If a plant produces too high emissions, the environment suffers from that and it will cause significant direct and indirect financial losses for the company. The emissions are usually caused by unbalanced process and therefore high emission is usually also a sign of bad efficiency.

To reduce the emissions, the plant process controllers should be tuned well enough so that the chemical reactions produce as much end product as possible under all circumstances with minimal emissions. It is a very complicated and time-consuming task to tune all the controllers and for human it is hard to analyze a great amount of data and find the right dependencies for individual parts of process function as a whole that always produce maximal efficiency. For that reason, the plant should consider taking advantage of machine learning and, especially, deep learning methods, to tune the controllers.

Before developing a deep learning algorithm for controller tuning, some relevant data must be collected from the plant processes. This can be done, for example, by installing sensors that measure different things from the controlled process and send those measurements into a database, for instance, every 10 seconds.

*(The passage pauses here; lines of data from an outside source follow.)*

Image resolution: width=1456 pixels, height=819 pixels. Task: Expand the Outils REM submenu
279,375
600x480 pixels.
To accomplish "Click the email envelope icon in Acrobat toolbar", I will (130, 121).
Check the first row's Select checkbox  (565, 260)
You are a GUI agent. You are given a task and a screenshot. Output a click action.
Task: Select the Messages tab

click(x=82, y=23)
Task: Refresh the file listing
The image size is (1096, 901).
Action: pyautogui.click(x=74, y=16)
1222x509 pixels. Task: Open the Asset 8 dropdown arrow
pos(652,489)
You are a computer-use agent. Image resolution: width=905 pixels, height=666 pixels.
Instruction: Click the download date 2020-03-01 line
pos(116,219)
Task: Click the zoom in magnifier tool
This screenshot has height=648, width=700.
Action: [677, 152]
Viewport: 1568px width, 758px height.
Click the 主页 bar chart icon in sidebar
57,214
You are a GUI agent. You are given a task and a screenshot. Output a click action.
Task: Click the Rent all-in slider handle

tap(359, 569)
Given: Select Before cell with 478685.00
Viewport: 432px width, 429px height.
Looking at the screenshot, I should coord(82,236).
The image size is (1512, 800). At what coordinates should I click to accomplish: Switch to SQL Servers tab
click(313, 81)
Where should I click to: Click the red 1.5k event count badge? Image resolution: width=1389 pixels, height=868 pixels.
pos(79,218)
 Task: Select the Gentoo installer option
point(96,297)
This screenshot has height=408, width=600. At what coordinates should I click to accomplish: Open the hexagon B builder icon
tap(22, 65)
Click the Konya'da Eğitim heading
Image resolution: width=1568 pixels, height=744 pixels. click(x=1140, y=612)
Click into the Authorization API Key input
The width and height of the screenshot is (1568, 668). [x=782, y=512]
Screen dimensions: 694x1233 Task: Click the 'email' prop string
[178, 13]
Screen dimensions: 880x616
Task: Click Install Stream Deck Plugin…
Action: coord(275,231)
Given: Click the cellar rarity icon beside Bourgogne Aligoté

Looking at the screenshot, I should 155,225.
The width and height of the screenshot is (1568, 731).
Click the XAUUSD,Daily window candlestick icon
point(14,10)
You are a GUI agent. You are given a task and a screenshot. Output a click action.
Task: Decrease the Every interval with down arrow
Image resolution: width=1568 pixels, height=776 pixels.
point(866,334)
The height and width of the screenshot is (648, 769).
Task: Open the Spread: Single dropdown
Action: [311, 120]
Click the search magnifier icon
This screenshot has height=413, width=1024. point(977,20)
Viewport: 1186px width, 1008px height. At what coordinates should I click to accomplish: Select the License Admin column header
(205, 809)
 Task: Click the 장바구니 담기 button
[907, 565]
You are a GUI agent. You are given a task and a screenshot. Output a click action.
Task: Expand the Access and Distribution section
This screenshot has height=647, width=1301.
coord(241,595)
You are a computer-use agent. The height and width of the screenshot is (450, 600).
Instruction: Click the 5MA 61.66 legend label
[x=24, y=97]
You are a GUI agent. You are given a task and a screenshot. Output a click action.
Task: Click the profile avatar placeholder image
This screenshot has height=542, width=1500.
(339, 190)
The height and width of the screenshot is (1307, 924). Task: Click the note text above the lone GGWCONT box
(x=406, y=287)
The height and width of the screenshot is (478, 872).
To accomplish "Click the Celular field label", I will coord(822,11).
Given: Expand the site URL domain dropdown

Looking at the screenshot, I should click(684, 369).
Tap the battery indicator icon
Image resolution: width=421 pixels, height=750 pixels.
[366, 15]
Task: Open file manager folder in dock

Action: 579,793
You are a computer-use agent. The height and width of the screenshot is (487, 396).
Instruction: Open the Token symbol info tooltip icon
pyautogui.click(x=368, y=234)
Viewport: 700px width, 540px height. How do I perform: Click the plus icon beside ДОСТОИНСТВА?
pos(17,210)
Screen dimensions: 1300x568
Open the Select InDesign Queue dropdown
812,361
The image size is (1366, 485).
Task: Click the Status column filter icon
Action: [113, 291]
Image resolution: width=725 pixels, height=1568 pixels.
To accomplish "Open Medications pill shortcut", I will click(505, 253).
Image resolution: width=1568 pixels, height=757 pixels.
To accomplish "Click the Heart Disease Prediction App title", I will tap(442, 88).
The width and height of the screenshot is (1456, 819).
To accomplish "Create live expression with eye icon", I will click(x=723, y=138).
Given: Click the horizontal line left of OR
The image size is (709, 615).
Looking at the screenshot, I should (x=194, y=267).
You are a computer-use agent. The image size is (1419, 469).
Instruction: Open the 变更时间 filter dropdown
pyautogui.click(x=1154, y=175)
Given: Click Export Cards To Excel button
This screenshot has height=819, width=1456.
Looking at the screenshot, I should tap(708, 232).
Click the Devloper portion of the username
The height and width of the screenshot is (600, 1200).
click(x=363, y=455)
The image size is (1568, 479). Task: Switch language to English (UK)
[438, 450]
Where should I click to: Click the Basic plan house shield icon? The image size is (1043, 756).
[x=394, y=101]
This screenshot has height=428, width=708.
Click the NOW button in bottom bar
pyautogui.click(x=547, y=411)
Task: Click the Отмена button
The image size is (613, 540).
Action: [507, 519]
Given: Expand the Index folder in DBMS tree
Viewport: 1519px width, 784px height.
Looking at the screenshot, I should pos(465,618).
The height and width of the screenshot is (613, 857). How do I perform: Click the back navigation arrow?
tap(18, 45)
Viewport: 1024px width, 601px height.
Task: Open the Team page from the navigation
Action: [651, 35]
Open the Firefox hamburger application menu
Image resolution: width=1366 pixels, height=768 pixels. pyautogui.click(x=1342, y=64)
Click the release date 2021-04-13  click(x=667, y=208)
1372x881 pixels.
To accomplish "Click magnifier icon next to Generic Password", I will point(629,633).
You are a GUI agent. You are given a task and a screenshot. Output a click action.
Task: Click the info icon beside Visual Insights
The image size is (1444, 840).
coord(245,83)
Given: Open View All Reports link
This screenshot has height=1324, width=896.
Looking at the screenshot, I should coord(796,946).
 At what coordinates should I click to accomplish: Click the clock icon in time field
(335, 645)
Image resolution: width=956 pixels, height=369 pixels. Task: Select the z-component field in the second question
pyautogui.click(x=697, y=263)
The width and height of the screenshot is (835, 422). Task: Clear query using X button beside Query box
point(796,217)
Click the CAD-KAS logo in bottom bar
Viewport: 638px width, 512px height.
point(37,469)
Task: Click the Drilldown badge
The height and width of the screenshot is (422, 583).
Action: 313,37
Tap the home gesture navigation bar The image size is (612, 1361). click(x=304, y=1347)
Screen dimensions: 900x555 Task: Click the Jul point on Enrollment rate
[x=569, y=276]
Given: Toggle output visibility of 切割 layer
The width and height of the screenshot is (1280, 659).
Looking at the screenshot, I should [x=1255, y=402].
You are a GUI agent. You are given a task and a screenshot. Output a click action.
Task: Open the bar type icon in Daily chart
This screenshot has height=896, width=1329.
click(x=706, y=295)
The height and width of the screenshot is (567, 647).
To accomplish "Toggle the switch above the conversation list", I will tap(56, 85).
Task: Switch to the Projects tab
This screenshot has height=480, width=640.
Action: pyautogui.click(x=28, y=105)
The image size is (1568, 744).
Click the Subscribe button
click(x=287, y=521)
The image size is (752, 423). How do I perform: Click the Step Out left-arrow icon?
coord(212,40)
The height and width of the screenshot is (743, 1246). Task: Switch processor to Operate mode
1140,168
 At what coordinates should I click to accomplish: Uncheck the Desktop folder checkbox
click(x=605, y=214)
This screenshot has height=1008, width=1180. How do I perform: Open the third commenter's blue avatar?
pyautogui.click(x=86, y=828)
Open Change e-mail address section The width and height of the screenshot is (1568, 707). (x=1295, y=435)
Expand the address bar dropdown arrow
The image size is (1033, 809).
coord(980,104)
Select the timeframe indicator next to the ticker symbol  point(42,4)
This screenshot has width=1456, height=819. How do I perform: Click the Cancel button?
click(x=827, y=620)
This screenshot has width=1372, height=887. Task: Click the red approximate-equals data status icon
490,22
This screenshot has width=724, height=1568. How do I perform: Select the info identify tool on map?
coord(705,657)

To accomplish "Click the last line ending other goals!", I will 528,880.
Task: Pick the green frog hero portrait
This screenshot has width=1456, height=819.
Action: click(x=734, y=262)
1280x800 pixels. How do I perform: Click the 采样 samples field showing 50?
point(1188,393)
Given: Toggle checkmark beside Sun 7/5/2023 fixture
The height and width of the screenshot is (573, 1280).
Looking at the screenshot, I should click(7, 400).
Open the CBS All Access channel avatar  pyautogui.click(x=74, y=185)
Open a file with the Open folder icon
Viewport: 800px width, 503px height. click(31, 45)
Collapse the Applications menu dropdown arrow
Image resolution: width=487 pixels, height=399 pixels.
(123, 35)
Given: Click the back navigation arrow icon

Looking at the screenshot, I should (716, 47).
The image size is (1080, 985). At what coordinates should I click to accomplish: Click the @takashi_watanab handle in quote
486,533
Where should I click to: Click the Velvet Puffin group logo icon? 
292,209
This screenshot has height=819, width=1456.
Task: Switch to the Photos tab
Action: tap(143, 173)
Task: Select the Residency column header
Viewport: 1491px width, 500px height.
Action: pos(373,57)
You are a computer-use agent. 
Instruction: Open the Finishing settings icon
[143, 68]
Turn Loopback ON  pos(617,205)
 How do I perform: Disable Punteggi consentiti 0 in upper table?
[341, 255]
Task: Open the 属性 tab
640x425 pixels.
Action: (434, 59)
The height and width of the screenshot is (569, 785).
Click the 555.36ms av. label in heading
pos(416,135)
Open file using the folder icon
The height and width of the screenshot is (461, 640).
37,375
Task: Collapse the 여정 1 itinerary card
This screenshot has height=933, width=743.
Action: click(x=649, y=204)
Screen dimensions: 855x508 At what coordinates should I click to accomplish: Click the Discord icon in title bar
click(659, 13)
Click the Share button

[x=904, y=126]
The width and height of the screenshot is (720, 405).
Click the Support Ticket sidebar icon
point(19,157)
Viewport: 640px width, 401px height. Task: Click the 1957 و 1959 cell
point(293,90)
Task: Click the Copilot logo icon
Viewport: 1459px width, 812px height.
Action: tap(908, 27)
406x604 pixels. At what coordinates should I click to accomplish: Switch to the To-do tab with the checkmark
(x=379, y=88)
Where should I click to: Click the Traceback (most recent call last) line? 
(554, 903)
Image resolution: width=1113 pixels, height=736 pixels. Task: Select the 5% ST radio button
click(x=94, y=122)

Data points to collect into the database are all the values that are available, such as set values, control values and measurement values of the controllers and binary variables for the run type (automatic/manual) and the access type (near/remote), as examples.

When data have been collected for a long time, for example, two years, it is probable that this time period includes some abnormal operations like annual maintenances, replacements of catalysts or instruments, or some other actions that require switching off a production process. To simplify the future steps and ensure smooth data analysis process, these operations and their time ranges should be marked down.

After the data collection phase, an explorative data analysis stage begins. Some data are exported from the database to visualize the variables that it contains. The data visualization usually brings out some of the abnormal operations, but it is easier and more likely to recognize all of them if they have been marked down already during the data collection process. In this phase, all the anomalies and data errors are tried to be identified. If it can be seen that some errors or missing data points are caused by data exportation, the data may have to be exported from the database again.

The next step is data preprocessing. All the incorrect and exceptional data points that have been identified are eliminated, or corrected if possible. If some operation, like a replacement of some catalyst, makes data points to behave in a different way than before, it might cause problems and distort the results. In the worst-case scenario, all the data points before that operation may need to be removed. Because of this risk, it is important that there are enough data in the database. In addition to these tasks, the preprocessing step usually contains several mathematical and statistical operations like variable encoding, variable rescaling and creating new variables. The aim of data preprocessing is to convert the data into a form in which it can be analyzed.